Like Richardson, Freeman was named the World Series MVP. Freeman tied Richardson’s mark in the fifth inning against Yankees right-hander Gerrit Cole. With the bases loaded, two outs and the Yankees leading, 5-1, Freeman swung at a 1-2 fastball and singled to center field, scoring Tommy Edman and Will Smith to make it a two-run game. A few minutes later, the score was tied at 5 on a two-run double by Teoscar Hernández.
“I wish I could explain the zone. I really do,” Freeman said on FOX’s postgame broadcast. “I just get into one of those zones where everything seems to slow down enough. You are swinging at the right pitches.”

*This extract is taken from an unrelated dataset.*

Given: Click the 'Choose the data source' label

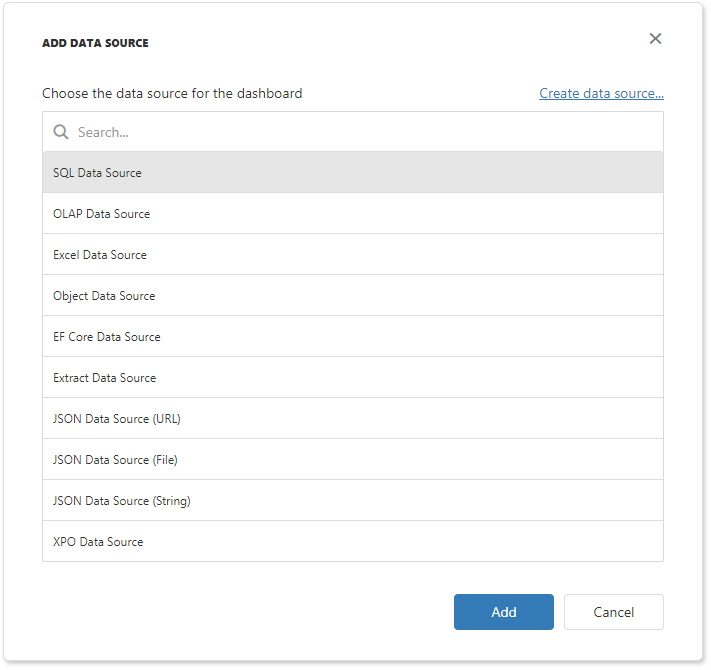Looking at the screenshot, I should [x=171, y=93].
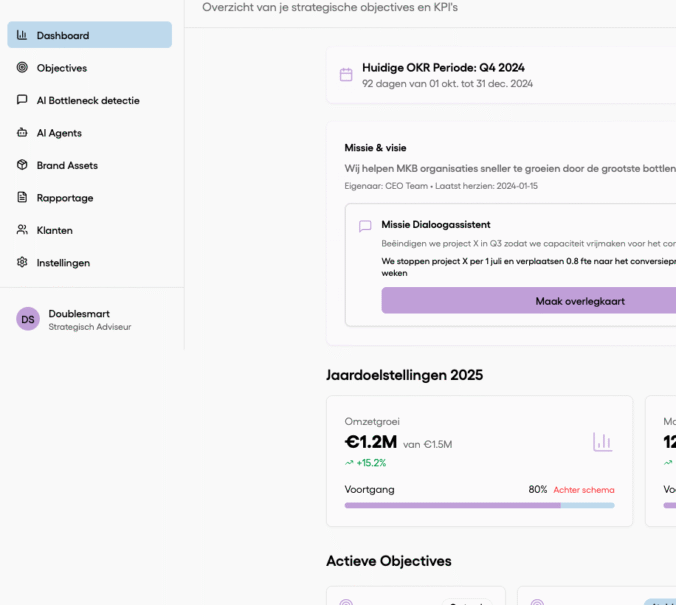Image resolution: width=676 pixels, height=605 pixels.
Task: Click the Omzetgroei progress bar
Action: pos(479,506)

Richardson, 89, held the RBI record by himself for 64 years and said he was happy to share the record with Freeman. In fact, Richardson said his sister wanted to see Freeman break her brother’s record. Richardson’s sibling called Freeman her favorite player.
“Records are made to be broken, and I knew one of these days it would happen,” Richardson said in a phone interview with MLB.com. “No. 1, you have to have a lot of men on base. Freeman started everything with a grand slam [in Game 1]. That’s a pretty good start. He has been fantastic. I first saw him with the Braves and I hated to see him leave Atlanta, but he is an all-around consistent ballplayer. He is the kind of guy you don’t mind saying, ‘Boy, he is a good one.’ The record was made to be broken, and he is the one to do it.”
Richardson is the only player in World Series history to win the MVP in a losing cause. The Pirates won the series in the bottom of the ninth inning of Game 7 on a home run by Bill Mazeroski.
Richardson’s best performance in the 1960 series was Game 3, when he hit a grand slam against right-hander Clem Labine in the first inning. Before he stepped to the plate, Richardson expected manager Casey Stengel to pinch-hit for him. The skipper often pulled him out of games during the early innings.
“What Stengel would do was holler out, ‘Hold that gun.’ Everybody knew what that meant,” Richardson explained. “It meant come on back and [someone] would hit for you. I was listening for that and I didn’t hear it.
“I was trying to hit the ball on the right side. Labine threw the ball inside. I hit it hard, but while rounding first base, the left fielder, Gino Cimoli, had gone to the fence and he was looking at his glove. I thought he caught it and then I saw the umpire at second base give me the home run sign. Every time I came up to bat, there were men on base that series. I set a record that [has] lasted six decades.”
Richardson’s hitting prowess is not the first thing he thinks about when he recalls the 1960 World Series. Richardson didn’t like the way Stengel managed that series, and remembers looking at teammates crying in the locker room after Mazeroski ended the Fall Classic with a homer. In tears, Mickey Mantle told his teammates, “We were the better team.” After all, the Yankees outscored the Pirates, 55-27.
A few minutes later, Richardson was informed that he was the World Series MVP.
“Mantle said, ‘Well, that’s the only good thing that came out of this series,’” Richardson remembered.
At least Freeman won his World Series MVP after his team won the title.